Check each line of the listing for the string "agent", then state how many lines have it. Only the number is wanted.

Source material:
%%

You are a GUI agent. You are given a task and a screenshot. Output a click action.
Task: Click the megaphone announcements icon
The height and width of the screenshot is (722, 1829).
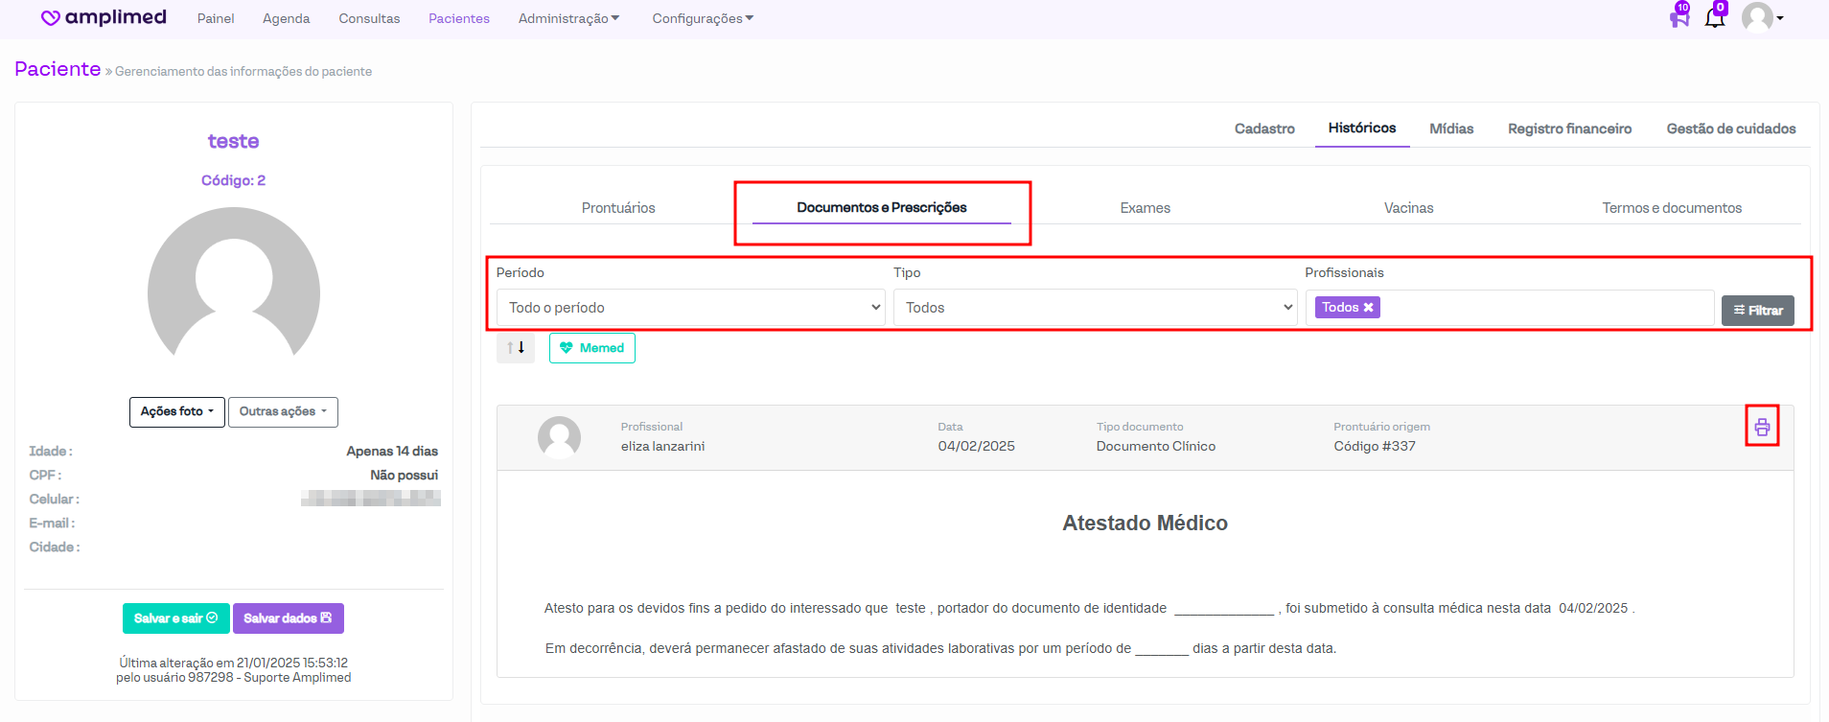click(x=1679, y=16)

%%
%%

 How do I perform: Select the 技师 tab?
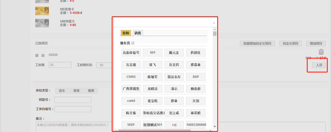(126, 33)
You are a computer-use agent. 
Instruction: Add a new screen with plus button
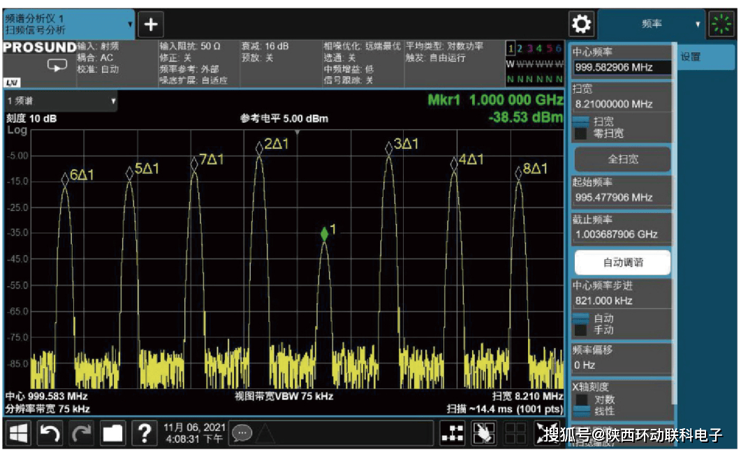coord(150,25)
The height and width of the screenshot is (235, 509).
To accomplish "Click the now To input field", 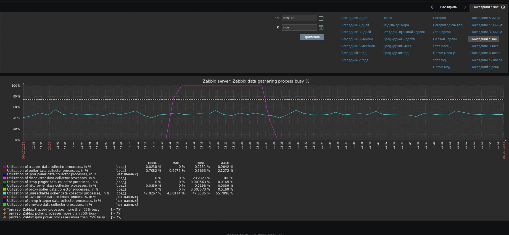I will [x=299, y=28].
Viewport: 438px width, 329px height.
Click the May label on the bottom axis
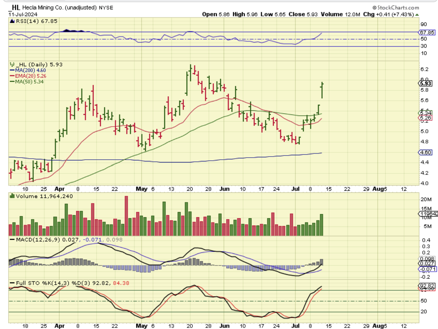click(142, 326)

%%

Solution below:
2